A Discrete Cantor Set
2023-06-07
A couple of months ago, I participated in the IUPUI Highschool Mathematics Contest which was an experience that I really enjoyed. The theme was fractals, and contestants had two and a half months to solve 4 problems and write an essay on the theme.
Problem 3, the problem that I found the most interesting, defines a function, f: N -> N (which just means f maps
nonnegative integers to nonnegative integers) with the following recursive properties:
f(0) = 1f(3n) = f(n)f(3n+1) = 0f(3n+2) = f(n)
The problem then asks for the sum of f(n) over all integers 0 <= n <= 10^23.
Here is a table of some small values for f(n):
n | 0 | 1 | 2 | 3 | 4 | 5 | 6 | 7 | 8 |
|---|---|---|---|---|---|---|---|---|---|
f(n) | 1 | 0 | 1 | 0 | 0 | 0 | 1 | 0 | 1 |
I won't spoil the beautiful answer, but I will say that my strategy for solving this problem was to look
at patterns in the sum of f(n) up to 3^k and then use another pattern to make that useful for
finding the sum up to 10^23
The real beauty is in the question, though.
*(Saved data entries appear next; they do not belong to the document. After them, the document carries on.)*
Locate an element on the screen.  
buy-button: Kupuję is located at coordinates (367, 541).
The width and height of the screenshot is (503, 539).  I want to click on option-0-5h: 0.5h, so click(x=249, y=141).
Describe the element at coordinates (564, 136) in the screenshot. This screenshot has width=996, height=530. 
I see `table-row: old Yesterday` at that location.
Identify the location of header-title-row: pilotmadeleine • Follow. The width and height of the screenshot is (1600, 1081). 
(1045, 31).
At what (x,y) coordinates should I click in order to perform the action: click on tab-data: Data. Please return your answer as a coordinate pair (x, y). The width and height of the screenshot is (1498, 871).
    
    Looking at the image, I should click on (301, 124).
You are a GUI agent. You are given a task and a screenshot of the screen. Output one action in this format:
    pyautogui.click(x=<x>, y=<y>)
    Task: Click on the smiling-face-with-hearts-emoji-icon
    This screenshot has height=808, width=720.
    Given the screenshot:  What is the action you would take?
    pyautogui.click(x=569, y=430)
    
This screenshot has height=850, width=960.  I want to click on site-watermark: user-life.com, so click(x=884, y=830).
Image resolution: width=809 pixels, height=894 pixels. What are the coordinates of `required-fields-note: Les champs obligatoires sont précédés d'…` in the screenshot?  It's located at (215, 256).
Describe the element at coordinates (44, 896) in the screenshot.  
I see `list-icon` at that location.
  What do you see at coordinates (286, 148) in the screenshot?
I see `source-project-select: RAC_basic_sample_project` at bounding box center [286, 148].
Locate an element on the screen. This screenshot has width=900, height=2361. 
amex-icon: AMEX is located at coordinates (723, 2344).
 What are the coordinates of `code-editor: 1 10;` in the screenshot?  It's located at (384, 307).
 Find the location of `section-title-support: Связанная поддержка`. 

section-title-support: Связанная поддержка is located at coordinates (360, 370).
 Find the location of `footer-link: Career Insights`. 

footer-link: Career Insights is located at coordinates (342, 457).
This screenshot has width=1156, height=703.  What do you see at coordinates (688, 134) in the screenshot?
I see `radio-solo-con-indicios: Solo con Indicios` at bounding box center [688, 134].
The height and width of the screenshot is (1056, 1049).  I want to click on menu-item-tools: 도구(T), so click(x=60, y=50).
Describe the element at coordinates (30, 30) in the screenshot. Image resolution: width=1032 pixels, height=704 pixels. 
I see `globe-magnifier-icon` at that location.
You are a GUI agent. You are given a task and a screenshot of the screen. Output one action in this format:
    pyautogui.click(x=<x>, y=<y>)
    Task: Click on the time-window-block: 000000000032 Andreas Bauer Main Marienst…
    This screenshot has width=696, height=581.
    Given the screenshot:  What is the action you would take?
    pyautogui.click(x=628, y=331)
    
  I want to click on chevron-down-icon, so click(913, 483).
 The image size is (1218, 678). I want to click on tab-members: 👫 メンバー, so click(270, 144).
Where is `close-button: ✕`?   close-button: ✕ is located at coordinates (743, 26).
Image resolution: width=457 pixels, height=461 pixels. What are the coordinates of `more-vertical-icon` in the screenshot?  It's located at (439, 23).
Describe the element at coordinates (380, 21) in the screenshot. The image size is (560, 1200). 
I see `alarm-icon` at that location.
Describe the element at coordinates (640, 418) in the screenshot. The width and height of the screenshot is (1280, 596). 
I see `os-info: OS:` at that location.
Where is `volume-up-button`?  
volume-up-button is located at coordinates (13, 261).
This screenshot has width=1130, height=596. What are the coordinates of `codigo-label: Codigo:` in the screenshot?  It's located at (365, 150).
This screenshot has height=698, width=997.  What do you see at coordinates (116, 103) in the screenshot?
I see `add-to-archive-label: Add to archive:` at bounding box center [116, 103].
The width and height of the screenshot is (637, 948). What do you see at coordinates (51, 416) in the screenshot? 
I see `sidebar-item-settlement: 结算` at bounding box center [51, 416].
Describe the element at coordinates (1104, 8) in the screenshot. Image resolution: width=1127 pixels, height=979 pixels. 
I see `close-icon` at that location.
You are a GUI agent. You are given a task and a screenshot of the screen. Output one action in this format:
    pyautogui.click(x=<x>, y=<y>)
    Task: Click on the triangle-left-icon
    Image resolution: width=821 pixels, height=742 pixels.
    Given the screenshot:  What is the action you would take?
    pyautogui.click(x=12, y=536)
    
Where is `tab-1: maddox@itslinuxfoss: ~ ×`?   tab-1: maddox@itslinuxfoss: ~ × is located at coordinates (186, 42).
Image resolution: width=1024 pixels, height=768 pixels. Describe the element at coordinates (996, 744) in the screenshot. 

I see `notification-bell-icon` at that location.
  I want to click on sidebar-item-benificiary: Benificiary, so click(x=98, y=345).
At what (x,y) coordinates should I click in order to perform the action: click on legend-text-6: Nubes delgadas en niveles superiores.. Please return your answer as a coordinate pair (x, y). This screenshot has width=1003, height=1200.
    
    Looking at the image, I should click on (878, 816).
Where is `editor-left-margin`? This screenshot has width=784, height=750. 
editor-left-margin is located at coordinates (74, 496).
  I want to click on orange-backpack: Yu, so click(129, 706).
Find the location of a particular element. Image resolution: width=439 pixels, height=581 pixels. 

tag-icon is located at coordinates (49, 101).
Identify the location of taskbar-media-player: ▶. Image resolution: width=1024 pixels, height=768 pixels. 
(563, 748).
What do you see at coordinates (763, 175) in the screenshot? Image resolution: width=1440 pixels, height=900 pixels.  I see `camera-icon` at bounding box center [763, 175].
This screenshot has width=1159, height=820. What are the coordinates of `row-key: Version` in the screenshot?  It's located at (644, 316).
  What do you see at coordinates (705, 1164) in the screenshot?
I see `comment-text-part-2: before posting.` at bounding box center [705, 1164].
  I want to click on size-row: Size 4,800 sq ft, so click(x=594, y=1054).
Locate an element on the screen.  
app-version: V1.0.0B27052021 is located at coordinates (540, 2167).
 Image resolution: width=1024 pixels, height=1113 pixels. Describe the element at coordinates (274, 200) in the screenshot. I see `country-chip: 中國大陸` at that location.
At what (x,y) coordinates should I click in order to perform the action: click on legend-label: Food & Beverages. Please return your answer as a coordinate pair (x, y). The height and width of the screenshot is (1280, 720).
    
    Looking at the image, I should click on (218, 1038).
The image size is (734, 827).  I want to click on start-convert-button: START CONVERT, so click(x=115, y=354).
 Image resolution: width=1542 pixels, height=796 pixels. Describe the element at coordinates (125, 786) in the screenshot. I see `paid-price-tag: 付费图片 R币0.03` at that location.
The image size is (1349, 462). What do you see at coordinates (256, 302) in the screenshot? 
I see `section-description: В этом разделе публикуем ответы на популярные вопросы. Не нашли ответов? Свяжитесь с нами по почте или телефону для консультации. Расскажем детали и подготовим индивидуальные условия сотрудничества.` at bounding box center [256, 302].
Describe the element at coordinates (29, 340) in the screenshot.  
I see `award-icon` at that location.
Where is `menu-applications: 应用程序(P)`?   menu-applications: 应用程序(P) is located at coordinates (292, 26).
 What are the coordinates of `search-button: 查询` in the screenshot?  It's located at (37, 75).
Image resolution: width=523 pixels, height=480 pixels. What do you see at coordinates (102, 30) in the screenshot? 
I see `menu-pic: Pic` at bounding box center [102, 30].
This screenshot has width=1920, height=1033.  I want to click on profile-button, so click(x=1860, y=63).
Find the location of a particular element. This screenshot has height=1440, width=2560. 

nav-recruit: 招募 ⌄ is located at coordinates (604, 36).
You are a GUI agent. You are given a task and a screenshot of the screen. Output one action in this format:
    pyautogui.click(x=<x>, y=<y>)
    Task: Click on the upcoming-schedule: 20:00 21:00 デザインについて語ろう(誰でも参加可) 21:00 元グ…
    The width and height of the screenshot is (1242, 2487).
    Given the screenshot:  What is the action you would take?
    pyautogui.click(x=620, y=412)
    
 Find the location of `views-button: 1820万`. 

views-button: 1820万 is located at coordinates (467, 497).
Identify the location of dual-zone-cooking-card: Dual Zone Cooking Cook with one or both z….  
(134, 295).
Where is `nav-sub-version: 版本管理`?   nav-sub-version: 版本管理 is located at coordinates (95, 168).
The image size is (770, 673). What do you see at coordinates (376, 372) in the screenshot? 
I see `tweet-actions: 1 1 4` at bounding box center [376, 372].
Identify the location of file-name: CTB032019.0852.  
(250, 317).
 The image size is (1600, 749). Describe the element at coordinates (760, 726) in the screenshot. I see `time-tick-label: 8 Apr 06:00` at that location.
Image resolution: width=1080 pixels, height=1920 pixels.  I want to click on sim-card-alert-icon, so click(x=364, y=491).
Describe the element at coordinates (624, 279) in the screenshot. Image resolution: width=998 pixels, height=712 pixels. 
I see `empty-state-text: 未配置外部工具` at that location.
This is because the simple recursive definition of f is strongly linked
to a popular fractal (probably could've guessed that by the theme of the contest), known as the Cantor Set.
The Cantor Set relates to the set of real numbers on the interval [0,1] and is constructed by recursively removing
the middle third of the interval(s). This problem can essentially be thought of as a discrete version of this
Cantor Set since it is only defined for the natural numbers.